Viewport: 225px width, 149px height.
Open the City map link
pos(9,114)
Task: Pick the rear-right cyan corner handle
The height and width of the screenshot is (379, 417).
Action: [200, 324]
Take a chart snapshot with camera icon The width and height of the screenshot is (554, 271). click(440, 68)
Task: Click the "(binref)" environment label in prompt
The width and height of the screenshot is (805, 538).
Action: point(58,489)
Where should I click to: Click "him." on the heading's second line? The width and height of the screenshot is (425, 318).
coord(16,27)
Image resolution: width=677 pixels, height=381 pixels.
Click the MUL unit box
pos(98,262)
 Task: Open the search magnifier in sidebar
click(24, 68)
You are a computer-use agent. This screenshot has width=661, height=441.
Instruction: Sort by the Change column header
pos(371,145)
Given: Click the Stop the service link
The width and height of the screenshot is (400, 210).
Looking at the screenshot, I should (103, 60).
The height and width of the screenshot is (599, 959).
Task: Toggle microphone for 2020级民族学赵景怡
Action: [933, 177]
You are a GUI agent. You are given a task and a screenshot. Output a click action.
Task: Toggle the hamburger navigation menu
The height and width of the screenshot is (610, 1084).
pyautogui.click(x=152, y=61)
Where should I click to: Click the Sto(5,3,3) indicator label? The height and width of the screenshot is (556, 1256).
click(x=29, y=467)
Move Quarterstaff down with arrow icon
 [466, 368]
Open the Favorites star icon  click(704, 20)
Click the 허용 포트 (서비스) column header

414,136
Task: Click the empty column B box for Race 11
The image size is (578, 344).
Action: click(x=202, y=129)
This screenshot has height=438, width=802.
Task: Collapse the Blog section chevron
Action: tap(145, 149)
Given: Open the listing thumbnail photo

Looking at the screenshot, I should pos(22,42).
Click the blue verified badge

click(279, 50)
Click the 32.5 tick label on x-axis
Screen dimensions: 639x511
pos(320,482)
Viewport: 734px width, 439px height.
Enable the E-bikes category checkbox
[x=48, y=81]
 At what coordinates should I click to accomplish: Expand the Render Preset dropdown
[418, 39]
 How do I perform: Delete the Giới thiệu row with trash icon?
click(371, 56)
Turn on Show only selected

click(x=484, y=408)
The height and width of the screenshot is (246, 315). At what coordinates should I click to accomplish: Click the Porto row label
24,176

**Problem details:** From the material above, retype precisely the lines between the line holding "Task: Click the empty" and the line holding "Viewport: 734px width, 439px height.", inclusive, and nothing beyond them.

**Answer to this exercise:**
Task: Click the empty column B box for Race 11
The image size is (578, 344).
Action: click(x=202, y=129)
This screenshot has height=438, width=802.
Task: Collapse the Blog section chevron
Action: tap(145, 149)
Given: Open the listing thumbnail photo

Looking at the screenshot, I should pos(22,42).
Click the blue verified badge

click(279, 50)
Click the 32.5 tick label on x-axis
Screen dimensions: 639x511
pos(320,482)
Viewport: 734px width, 439px height.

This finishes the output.